Task goal »
Copy each of the following entries word for word, leaving out the pictures.

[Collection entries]

______________________________

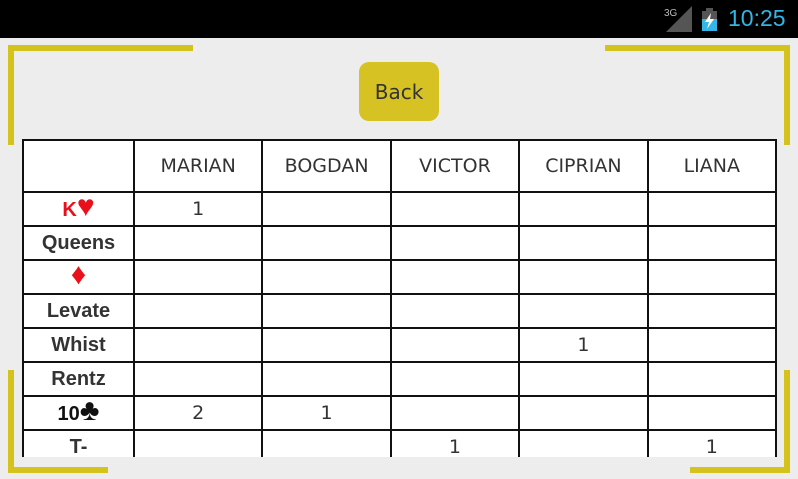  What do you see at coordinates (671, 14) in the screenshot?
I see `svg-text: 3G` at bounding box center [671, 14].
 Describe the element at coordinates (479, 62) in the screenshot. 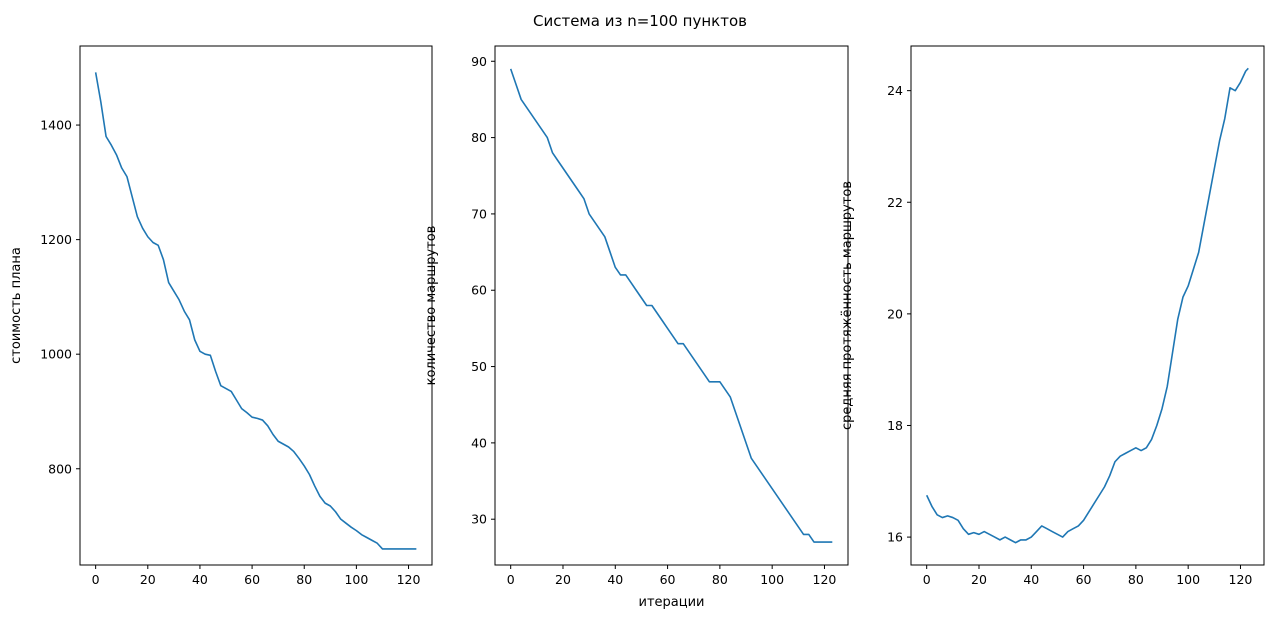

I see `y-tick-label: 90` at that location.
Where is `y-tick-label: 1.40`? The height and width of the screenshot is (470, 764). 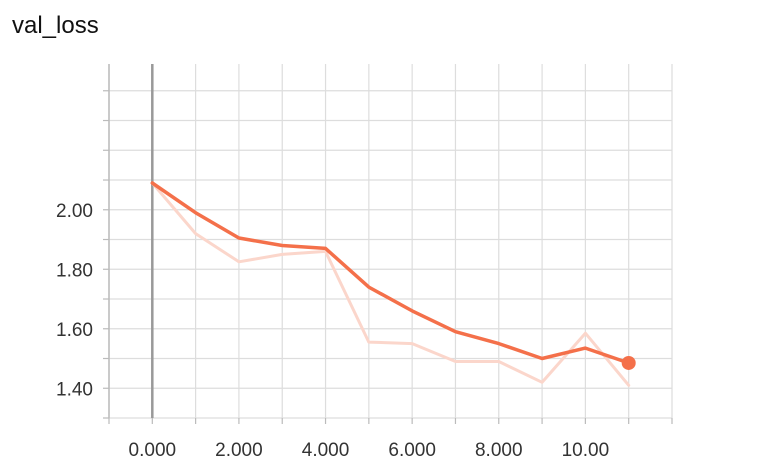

______________________________

Answer for the task »
  What do you see at coordinates (671, 14) in the screenshot?
I see `svg-text: 3G` at bounding box center [671, 14].
 Describe the element at coordinates (479, 62) in the screenshot. 

I see `y-tick-label: 90` at that location.
Where is `y-tick-label: 1.40`? The height and width of the screenshot is (470, 764). 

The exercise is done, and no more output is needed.